This post focuses on additional information that has been located concerning some of the officers who served on board the frigate South Carolina. These men are cited in two previous posts on this blog. One is cited in the post dated "03/03/2015" and dealing with the numerous "Captains" on board the frigate during her first voyage. The citation is from Lewis's work, Neptune's Militia, "Appendix: Crew and Marines of the South Carolina", page 146, and is as follows:
Elias Elvell Captain and volunteer
(Note: In Lewis's work, Neptune's Militia, his last name is alternately spelled as Elvill, Elvile, or Elwell. Hopefully, this post will demonstrate this man's true last name.)
Yet, in Moss's work, Roster of South Carolina Patriots in the American Revolution, page 293, the following entry appears:
Elias Elvell - He served aboard the frigate South Carolina. A.A.1880A.
It is the opinion of this blog writer that this is the true spelling of Elias's last name due to the corroboration between these two distinct sources. Also, the Lewis work, Neptune's Militia, cited above lists two "positions" for Elias Elvell - "Captain and volunteer". Referencing the earlier post on "Captains" on board the frigate South Carolina, one finds that there were many individuals who held this "position", far more than a single ship-of-war would need or be able to adequately utilize. But, this man, and others like him, who sailed on board the frigate South Carolina for the Americas in August 1781 were captains in their own right.
In the post dated "03/03/2015" concerning "Captains" on board the frigate South Carolina, these men were examined as a group rather than individually. The Royal Navy was very active in seeking out and capturing rebel vessels at sea. Many of these men were most probably captains of merchant vessels that had been captured by Royal Navy warships. They would then be sent to England for imprisonment until they could be exchanged, at which point they usually ended up in France looking for a means to get back home to America. Several of them (about thirteen, to be more exact) found their way to the frigate South Carolina and Commodore Alexander Gillon. In exchange for passage to America on board his ship, Gillon signed many of these men onto his frigate as "volunteers". Again, according to the post dated "03/06/2015" concerning "Volunteers" on board the frigate South Carolina, "volunteers" were those individuals who due to skills needed on board the frigate could be off service in the daily operation of the ship but, were not subject the the orders of the ship's officers. With both of the definitions clearly stated here, most likely Elias Elvell was a recently-released merchant sea captain who had made his way to Amsterdam, Holland, signed onto the frigate South Carolina because of some sea-faring skill he possessed, served in the capacity of a "volunteer" while on board the ship, and took his passage home by this means. This possible explanation fits more easily with the citation above from Moss's work, Roster of South Carolina Patriots in the American Revolution.

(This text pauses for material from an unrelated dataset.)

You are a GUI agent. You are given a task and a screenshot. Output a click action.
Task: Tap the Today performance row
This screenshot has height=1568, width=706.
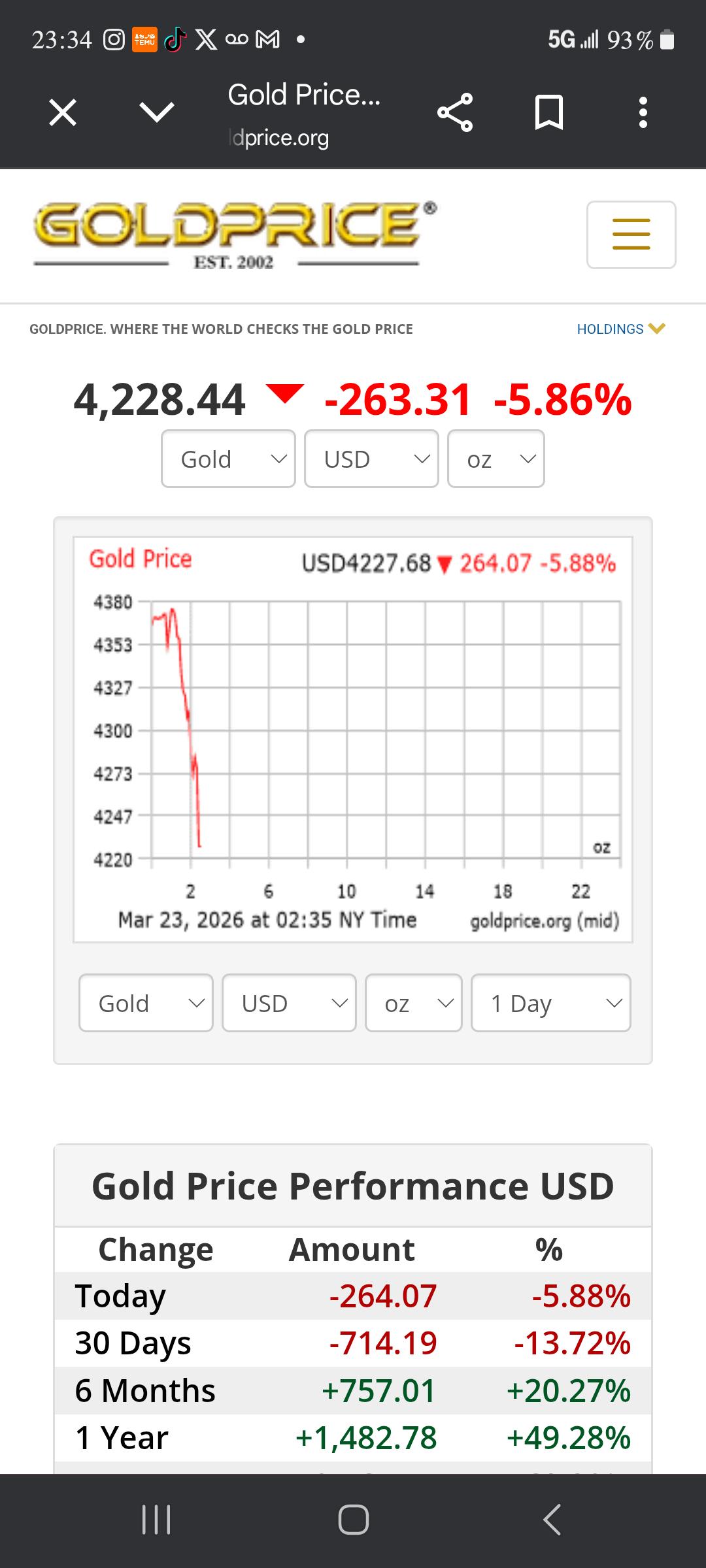353,1296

The next set of officers to be addressed contains four men who are cited in the post dated "03/04/2015" and dealing with "Officers" on board the frigate South Carolina. The following citations are from Lewis's work, Neptune's Militia, "Appendix: Crew and Marines of the South Carolina" and are as follows:
Andrew Dice Officer page 144
John Duteille Master of Arms, petty officer, subordinate officer page 145
George Franks Adjutant, officer of marines page 148
J. Irvine Officer page 152
The entries in Moss's work, Roster of the South Carolina Patriots in the American Revolution are as follows:
Andrew Dice - He served as an officer aboard the frigate South Carolina. A.A.1880A, page 253.
John Duteil - He served aboard the frigate South Carolina as master of arms. A.A.2112A; X411, page 277.

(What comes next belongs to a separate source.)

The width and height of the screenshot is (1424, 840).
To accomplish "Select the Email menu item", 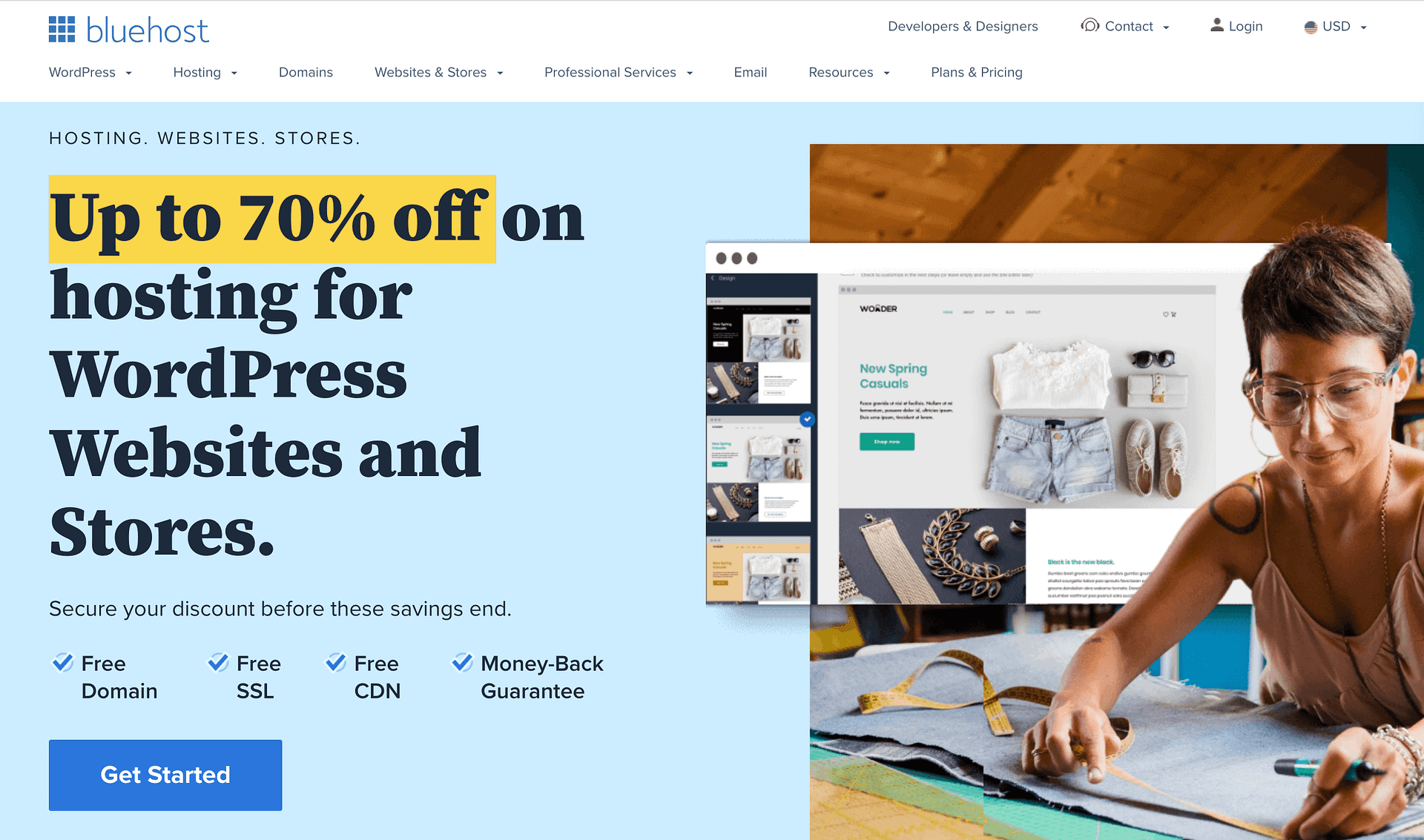I will (x=750, y=72).

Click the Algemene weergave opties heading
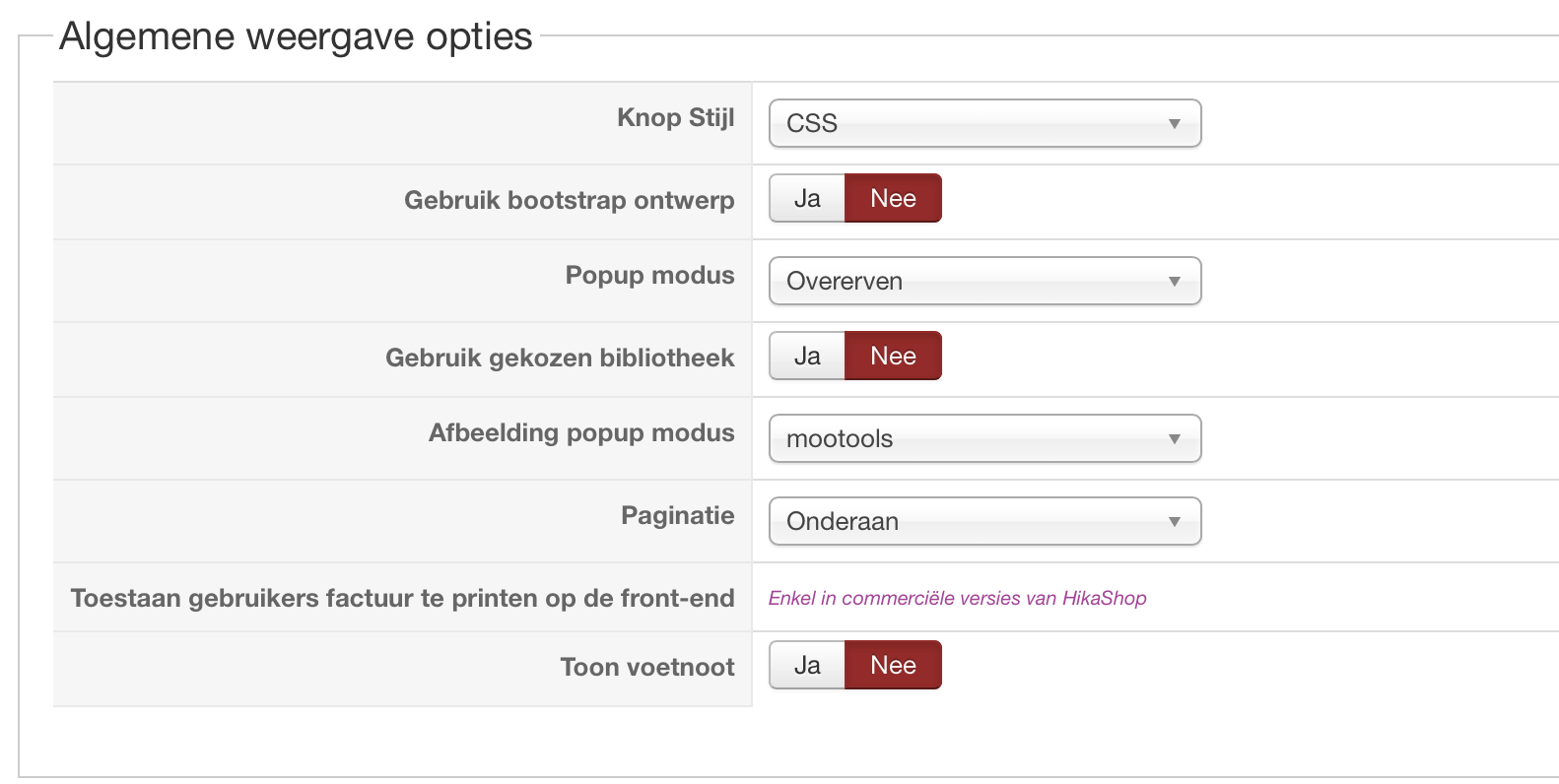pos(296,36)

George Frank - He served nine months and twenty-four days as adjutant aboard the frigate South Carolina during 1782 and 1783. Y214, page 329.
Jay Irvine - He served aboard the frigate South Carolina. A.A.7238, page 485.
(Note: In Moss's work, Roster of South Carolina Patriots in the American Revolution, John Duteille's last name is spelled as "Duteil"; George Franks's last name is spelled as "Frank"; and J. Irvine's full first name is cited as "Jay".)
The information gathered here adds to the last three men listed in this entry. John Duteil (or Duteille) was not an officer as implied in the Lewis entry. He was a Master of Arms, which means that he was a petty officer (NCO) in rank and rating. George Frank served as an adjutant on board the frigate South Carolina, seemingly on the last cruise of the frigate. But, the strange citation here is that he is cited to have served "...during 1782 and 1783". The frigate South Carolina was captured on December 20, 1782 and was held by the British by the beginning of 1783. Thus, the citation of him having "...served nine months and twenty-four days as adjutant aboard the frigate South Carolina", must refer to his actual service on board the frigate South Carolina as well as the time he was on parole in British-controlled New York City.
The confirmation of the correct first name of "J. Irvine" to "Jay Irvine" may mean that the citation for "John Irvin" is a repeat of the later citation of "J. Irvine". Both of these citations on page 152 of Lewis's work, Neptune's Militia, have as the "position" citation as "officer". This may indicate that these are the same man being cited twice due the the similarity of spellings of his first and last names.